Along with aforementioned probes, Churchill et al.⁸⁶ reported for the first time a dipyrazolopyridine (DPP) based probe bearing a diselenide group for chemosensing. Under solvent-free condition 5-amino-3 methyl-1-phenylpyrazole 62 reacts with bis(ortho-formylphenyl)diselenide 63 to give compound 64 as an intermediate, and on further irradiating the intermediate compound 64 at 500 W for 15 min, the final BDPP-DSe 65 was obtained (Scheme 24).

The absorption and emission spectra of BDPP-DSe probe 65 were 331 and 436 nm, respectively. The probe was found to be sensitive toward the HOCl in comparison to other ROS, and the detection limit was calculated to be 3.6 × 10^–7 M. Probe 65 shows a turn-on response in the presence of NaOCl along with a 180-fold increase in fluorescence intensity. The turn-on response is attributed to the oxidation of selenium to form BDPP-DSeO. This chemical change halts the PET mechanism between phenyl selenide group and BDPP, thus resulting in the fluorescence. Upon testing with other competitive ROS, the probe does not show any optical change and backs the selectivity for the NaOCl. A confocal microscopy imaging study using BDPP-DSe 65 was carried out in living breast cancer cells that demonstrated detection of HClO in living cells; thus the study concludes that the probe is cell membrane permeable. The probe can be potentially applied in various fields such as neurosciences, health sciences, as well as cancer and brain related diseases.

In another work, Churchill et al. developed two new probes, Probe [A] and Probe [B] (Figure 2) using anhydride and amide phenyl selenide conjugates.⁸⁷ Both probes show no fluorescence due to the presence of the phenyl selenium group at the 2 position, as it is involved in the PET process, but as soon as OCl^– is added, selenoxide is formed which blocks electron transfer from the phenyl selenium donor that results in blocking the PET process and turns on fluorescence in less than 1 s.

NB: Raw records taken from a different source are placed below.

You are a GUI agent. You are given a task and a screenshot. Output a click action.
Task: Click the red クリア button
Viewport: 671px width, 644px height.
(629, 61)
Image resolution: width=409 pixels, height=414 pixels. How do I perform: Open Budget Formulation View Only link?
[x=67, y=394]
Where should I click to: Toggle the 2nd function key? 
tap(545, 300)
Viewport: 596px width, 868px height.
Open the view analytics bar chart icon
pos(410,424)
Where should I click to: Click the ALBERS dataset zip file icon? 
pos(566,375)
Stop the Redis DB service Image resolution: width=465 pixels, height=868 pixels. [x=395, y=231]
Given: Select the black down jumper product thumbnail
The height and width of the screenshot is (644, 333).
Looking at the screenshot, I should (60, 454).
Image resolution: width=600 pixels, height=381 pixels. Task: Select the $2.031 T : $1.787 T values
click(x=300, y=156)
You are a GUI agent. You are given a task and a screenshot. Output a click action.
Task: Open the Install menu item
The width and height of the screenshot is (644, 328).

The HRMS data backed the formation of selenoxide after addition of OCl^– to the Probe [B]. Upon addition of l-cysteine into oxidized probe [B], turn-off fluorescence within 5 min is observed. Density functional theory (DFT) geometry optimization calculations confirmed the photo mechanism. The oxidized probe [A] was found to degrade in cell assays, whereas probe [B] shows high stability at physiological pH. The UV–Vis absorption spectrum for [B] shows absorbance maxima at 396 nm, and upon addition of 1 equiv of OCl^– the absorption peak undergoes a red shift to 416 nm. No major change in absorption maxima is observed upon addition of other ROS/RNS. The probe was confirmed to be nontoxic after studying U-2 OS cells and HeLa cells. It was found that probe [B] undergoes aggregation induced emission (AIE) in lipid droplets (LDs); thus it can be used as a probe for LDs.

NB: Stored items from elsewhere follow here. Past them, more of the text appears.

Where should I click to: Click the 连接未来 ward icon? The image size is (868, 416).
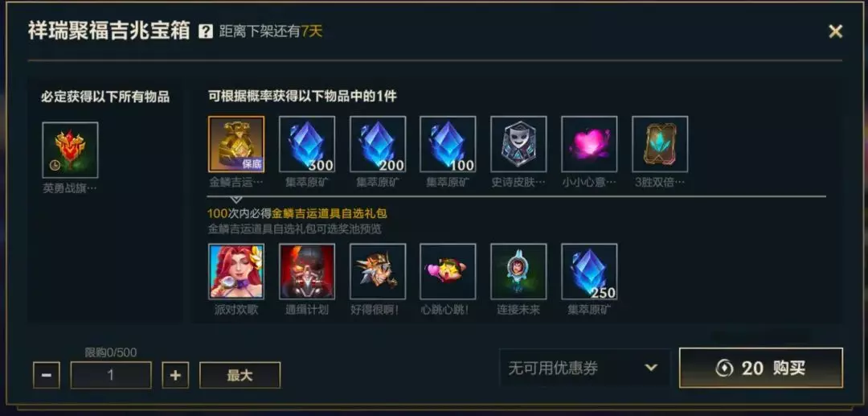518,271
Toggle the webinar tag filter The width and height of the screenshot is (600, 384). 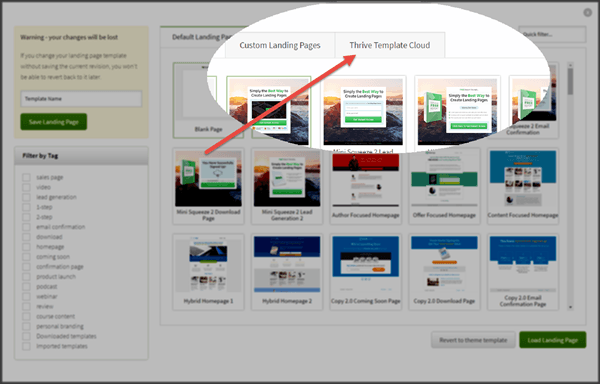tap(26, 297)
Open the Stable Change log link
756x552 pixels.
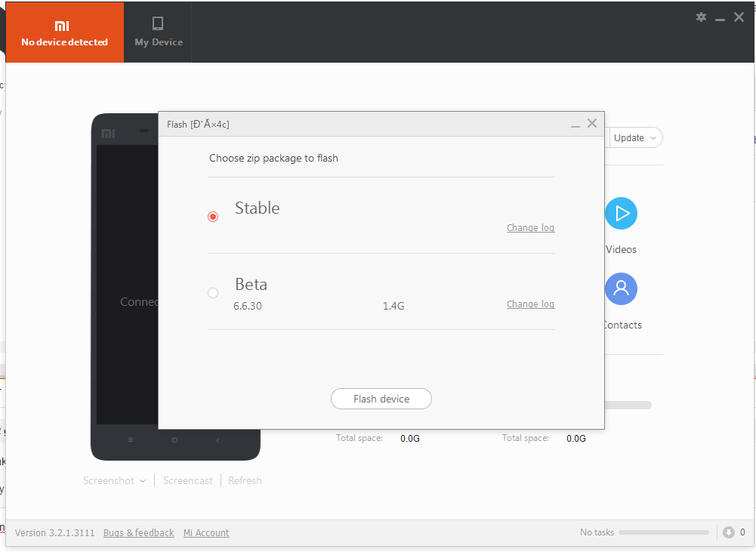tap(530, 228)
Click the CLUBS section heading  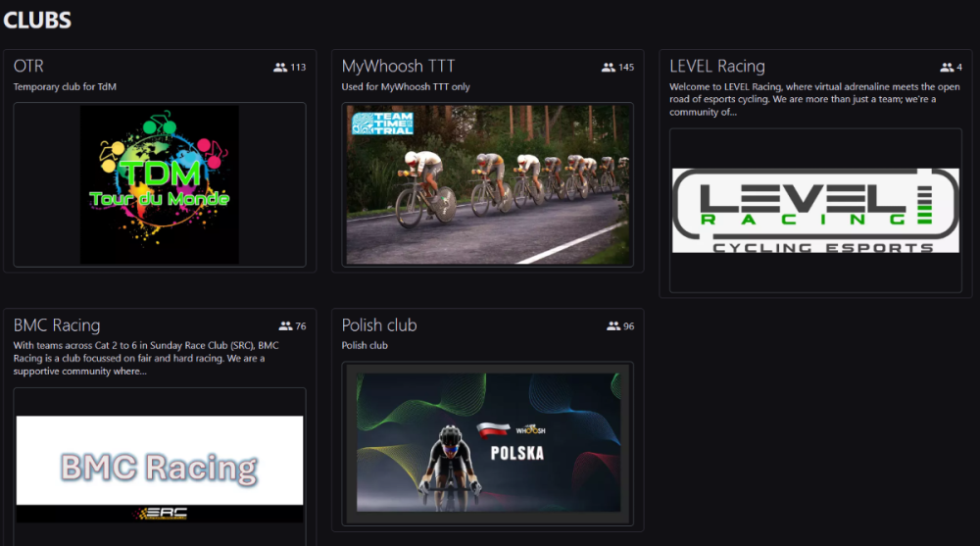(x=37, y=20)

Tang et al.⁸⁸ designed an innovative fluorescent probe Coum-Se 66 composed of an α-phenylseleno carbonyl moiety and coumarin as the fluorophore. The Coum-Se probe displays a single emission band at around 495 nm. In the presence of HClO, the initial band gradually disappears, and concurrently a new peak appears at 618 nm. The fluorescence ratio (I₆₁₈/I₄₉₅) depends on the dose and increases 241-fold in the presence of 5 equiv of HClO. The Coum-Se 66 probe emits green fluorescence, while in the presence of HClO, selenium oxidizes to selenoxide and further undergoes a spontaneous syn elimination to generate Coum-NIR 67, with an extended conjugation system which releases striking red fluorescence (Scheme 25). Upon adding HClO, both the intensities rapidly change and reach a plateau in 5 s as a response time. The probe is highly sensitive toward HOCl, as it shows no fluorescence ratio variation in the presence of bio-related ROS and RNS other than HClO. The calculated detection limit of the probe was found to be 4.6 nM.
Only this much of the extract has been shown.